Ce que l'écrit fait au sujet parlant
Qu'est-ce qu'apprendre à écrire à l'école quand on parle déjà dans sa famille ? Qu'est-ce que cela change ? Les habitudes de parler, de penser, de concevoir, ou rien ?
L'anthropologie de l'écrit, par la notion de « littératie », permet de faire du « rapport au langage » de chaque sujet énonciateur le lieu de la lutte contre les inégalités scolaires. Né dans la parole, ce rapport est réinterrogé par l'écrit, ce qui ne va pas de soi. Or, la réussite scolaire dépend de la transformation des pratiques langagières quotidiennes en pratiques littératiées, ce qui transforme le rapport au moi, au savoir et au monde.
L'observation des situations d'enseignement et l'analyse des productions écrites de lycéens montrent que la nature de cette transformation est énonciative dès un oral fondé sur l'écrit (Morinet, 2012), mais invisible à qui n'y est pas sensibilisé. Le défi à relever, à la fois intellectuel et empirique, n'est pensable que par une élaboration théorique tenant compte de l'hétérogénéité des interactions langagières dans les situations d'enseignement et des particularités énonciatives de la socialisation scolaire dont dépend le développement intellectuel.

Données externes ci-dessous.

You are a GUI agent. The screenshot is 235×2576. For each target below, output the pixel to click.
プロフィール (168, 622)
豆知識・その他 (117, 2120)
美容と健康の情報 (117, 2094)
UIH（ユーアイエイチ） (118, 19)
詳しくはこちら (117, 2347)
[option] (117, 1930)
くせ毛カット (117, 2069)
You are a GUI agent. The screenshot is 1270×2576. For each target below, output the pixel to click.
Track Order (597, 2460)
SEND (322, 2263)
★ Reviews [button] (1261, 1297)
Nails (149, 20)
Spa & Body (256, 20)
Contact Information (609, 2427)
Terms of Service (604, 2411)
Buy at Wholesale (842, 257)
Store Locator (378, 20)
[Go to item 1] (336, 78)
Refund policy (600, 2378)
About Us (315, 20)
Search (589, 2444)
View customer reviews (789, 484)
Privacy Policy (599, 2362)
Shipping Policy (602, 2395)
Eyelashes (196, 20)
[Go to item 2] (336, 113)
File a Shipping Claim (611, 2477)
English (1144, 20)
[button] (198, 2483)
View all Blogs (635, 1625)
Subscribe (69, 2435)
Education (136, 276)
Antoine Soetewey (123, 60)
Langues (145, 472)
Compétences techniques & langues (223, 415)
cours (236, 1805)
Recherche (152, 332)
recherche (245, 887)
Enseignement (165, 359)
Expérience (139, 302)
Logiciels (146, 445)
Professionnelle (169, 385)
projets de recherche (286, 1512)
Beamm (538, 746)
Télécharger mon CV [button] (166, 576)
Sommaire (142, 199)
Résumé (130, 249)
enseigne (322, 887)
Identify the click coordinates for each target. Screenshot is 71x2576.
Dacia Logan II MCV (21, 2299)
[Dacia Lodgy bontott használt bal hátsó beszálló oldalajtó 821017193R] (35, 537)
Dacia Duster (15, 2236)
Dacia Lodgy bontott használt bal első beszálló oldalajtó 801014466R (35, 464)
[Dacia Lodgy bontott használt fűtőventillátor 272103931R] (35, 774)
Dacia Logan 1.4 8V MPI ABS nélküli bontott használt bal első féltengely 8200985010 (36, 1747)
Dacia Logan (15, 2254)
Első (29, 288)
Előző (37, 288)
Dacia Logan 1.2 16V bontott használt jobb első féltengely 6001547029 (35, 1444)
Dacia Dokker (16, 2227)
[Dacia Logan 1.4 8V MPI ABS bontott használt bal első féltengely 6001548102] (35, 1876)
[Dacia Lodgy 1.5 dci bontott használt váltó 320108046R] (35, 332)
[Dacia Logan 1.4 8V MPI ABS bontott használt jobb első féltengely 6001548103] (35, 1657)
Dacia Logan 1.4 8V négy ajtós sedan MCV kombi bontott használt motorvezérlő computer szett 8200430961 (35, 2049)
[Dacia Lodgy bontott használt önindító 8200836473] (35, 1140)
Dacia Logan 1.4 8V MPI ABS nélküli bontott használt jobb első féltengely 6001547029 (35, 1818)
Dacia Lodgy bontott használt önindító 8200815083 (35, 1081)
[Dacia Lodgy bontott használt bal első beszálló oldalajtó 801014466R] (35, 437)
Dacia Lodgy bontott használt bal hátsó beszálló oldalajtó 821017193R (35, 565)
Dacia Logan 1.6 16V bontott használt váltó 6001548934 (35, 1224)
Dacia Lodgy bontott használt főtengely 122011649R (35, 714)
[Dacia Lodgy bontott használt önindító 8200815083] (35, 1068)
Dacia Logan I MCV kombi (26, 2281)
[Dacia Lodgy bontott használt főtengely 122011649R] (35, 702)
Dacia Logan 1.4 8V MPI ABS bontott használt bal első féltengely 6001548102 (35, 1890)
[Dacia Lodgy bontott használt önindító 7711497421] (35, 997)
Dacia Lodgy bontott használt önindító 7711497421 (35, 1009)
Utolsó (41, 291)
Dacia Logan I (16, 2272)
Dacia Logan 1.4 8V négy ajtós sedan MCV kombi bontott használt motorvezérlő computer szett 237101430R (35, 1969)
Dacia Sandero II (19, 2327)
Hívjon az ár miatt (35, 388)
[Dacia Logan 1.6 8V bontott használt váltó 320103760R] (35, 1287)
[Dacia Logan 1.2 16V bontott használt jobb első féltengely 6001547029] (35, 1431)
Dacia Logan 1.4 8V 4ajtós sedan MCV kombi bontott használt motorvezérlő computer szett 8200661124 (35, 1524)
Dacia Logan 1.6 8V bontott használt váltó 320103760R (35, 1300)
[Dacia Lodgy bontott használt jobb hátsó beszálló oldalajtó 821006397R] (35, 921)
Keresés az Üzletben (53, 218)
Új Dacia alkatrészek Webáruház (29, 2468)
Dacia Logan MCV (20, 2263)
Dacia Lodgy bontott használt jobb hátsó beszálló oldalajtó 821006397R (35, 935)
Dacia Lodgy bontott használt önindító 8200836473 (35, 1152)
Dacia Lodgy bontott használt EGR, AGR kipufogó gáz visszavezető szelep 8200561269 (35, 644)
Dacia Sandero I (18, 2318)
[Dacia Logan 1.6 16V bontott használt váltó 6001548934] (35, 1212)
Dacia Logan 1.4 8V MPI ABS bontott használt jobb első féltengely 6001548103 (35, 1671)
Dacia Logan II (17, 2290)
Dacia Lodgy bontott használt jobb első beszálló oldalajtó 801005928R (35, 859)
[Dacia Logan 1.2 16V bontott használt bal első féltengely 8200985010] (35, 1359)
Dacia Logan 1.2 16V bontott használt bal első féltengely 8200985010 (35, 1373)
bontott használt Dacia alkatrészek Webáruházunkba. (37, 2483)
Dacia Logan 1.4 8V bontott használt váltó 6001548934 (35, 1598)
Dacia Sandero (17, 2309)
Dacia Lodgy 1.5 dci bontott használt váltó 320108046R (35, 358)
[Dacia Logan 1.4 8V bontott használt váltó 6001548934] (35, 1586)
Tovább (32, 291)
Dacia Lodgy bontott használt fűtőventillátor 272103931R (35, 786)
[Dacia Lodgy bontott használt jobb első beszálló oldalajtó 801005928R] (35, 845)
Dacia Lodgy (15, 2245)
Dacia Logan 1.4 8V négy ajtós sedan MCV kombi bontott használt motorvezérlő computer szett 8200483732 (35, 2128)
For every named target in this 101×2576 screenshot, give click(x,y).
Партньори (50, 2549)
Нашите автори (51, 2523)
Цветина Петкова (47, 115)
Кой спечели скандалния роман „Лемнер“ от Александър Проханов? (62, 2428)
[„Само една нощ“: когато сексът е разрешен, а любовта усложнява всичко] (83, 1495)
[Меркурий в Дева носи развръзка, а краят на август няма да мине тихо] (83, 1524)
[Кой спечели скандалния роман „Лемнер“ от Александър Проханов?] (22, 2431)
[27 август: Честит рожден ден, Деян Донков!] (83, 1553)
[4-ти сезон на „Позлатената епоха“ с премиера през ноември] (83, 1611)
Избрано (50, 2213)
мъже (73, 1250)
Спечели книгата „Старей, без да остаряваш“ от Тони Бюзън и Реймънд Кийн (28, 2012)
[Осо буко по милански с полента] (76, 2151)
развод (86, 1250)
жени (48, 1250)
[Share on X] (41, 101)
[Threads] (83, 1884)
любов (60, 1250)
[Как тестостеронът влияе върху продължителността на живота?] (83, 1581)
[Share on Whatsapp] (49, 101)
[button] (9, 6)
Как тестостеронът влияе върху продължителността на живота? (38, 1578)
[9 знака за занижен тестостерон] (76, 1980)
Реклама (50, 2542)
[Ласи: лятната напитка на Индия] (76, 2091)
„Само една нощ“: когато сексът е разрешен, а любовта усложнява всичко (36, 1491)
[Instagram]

Le traitement de ces points montre que les sujets parlant acquièrent une flexibilité énonciative, induite par les pratiques écrites, dans l'appropriation, puis dans la construction des connaissances qui est une ouverture à un autre rapport à soi. L'enjeu démocratique de ce « jeu » dans le « je » est central à une époque où la tentation du communautariste augmente.